The howlers goalkeepers commit outlive them, the great saves are buried with their bones. David Seaman will always be remembered as someone who was undone by the high, looping ball delivered from extreme distance. There will forever be the videos of Nayim's outrageous winner for Real Zaragoza in the 1995 Cup-Winners' Cup final or Ronaldinho's free-kick in Shizuoka which denied England a place in the World Cup semi-finals.

It seems strange he has been discarded, probably for good, by Sven Goran Eriksson a month after he produced, aged almost 40, what Peter Schmeichel reckoned the finest save he had ever seen. It was a point-blank reaction to Paul Peschisolido's header in the closing moments of Arsenal's FA Cup semi-final with Sheffield United.

The ball was behind Seaman and almost over the line when a glove scooped it to safety. It was on a par with Gordon Banks' block from Pele or Jim Montgomery's double save in the 1973 FA Cup final. If they show Ronaldinho's goal as evidence that Seaman's talent was waning, they must also show this.

Journalists debate the technical weaknesses of sportsmen at their own risk. In 1974, Geoff Boycott was dismissed four times by a nondescript Indian left-arm bowler, Eknath Solkar, and announced his retirement from Test cricket, mainly because he had had enough of Mike Denness's captaincy. The media decided it was because Boycott could not deal with left-arm bowlers and the Yorkshireman was amused and infuriated to read the "evidence" in newspaper diagrams that showed him being bowled by perfectly straight deliveries.

So it was, albeit with a slightly greater degree of sophistication, with Seaman, a fellow Yorkshireman who was brought up in a two-bedroomed terraced house in Rotherham which until he was 14 had no inside toilet. His friend and goalkeeping coach at Highbury, Bob Wilson, thought Nayim's shot was a fluke and considered Seaman blameless for the free-kick against Brazil.

"Only the cruellest of critics, or someone who does not understand the art of goalkeeping, would accuse Seaman of having made a crass mistake," Wilson said. "The curling parabola and arc of the shot made it impossible to save unless the keeper had a very early sighting." Seaman's view was partially obscured by Paul Scholes.

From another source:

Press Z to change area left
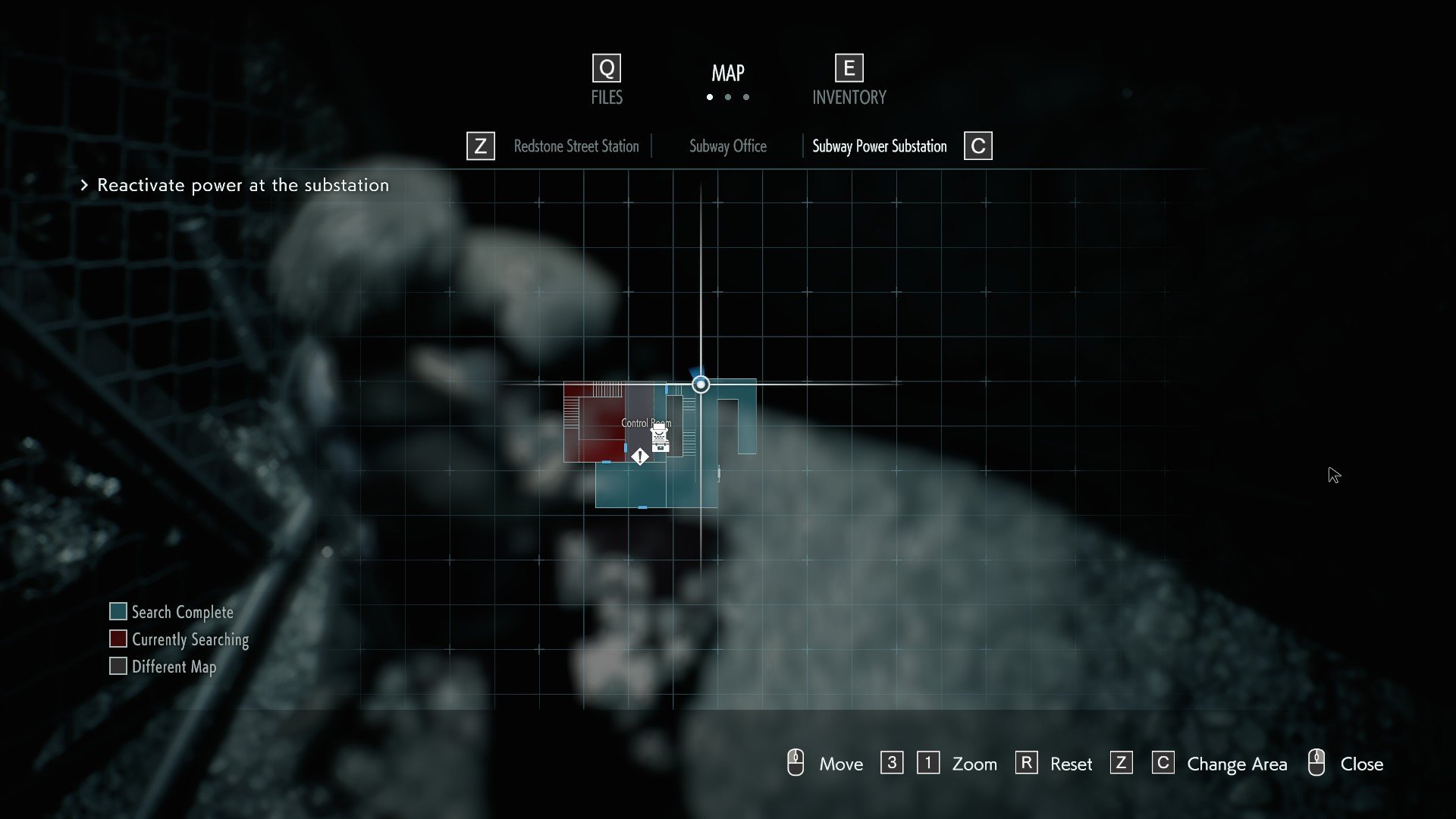1456x819 pixels. [x=480, y=145]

Wilson was surprised to see Seaman break down in Japan; he had never before, and he gave a TV interview in which he mumbled his apologies to the nation. Seaman has avoided the press since details of the break-up of his first marriage were revealed by the tabloids, whose scorn was given further ammunition when he adopted a ponytail. When Seaman delivered an indifferent performance against Macedonia in October it was thought his time with England was up, and, with his omission from the squad to play South Africa, those opinions appear to have been confirmed.

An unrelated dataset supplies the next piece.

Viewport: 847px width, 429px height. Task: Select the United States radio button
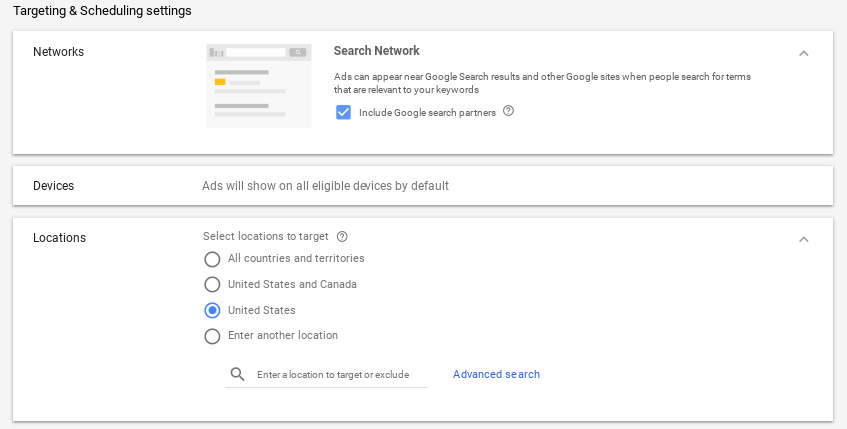tap(212, 311)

His Arsenal career may not stretch much beyond Saturday's FA Cup final; Seaman is undecided on whether to accept a new contract, although Arsène Wenger has stated that a coaching role is his should he want it.

Seaman's obituary has been written many times. Before Euro 2000, there were calls for his replacement by Nigel Martyn while Wenger's pursuit of Jerzy Dudek and Richard Wright suggested the Arsenal manager was not convinced. The use of the Carling Opta league table to "prove" Seaman was in decline infuriated John Lukic, whom Seaman replaced in 1990 for a then record fee for a goalkeeper of £1.3m.

"Working with him every day is to see his single-minded pursuit of perfection," Lukic said. "He is so much his own worst critic that the way he analyses any goal he concedes makes a lobotomy seem less intrusive."

Seaman is a private man whose passions away from football are fishing and, to a lesser extent, greyhound racing. "I know where I come from," he once said. "I have had tea with the Queen but I keep everything in perspective."

There was a time in the summer of Euro 96 when Seaman was a national hero. The penalty save from Gary McAllister led directly to Paul Gascoigne's winner against Scotland which was followed by Seaman's heroics in the penalty shoot-out in the quarter-final with Spain.

When shortly afterwards he paid a visit to Wimbledon, Seaman was rather embarrassed to receive an ovation from the tennis crowds. If this is goodbye, old "Safe Hands" deserves another round of applause.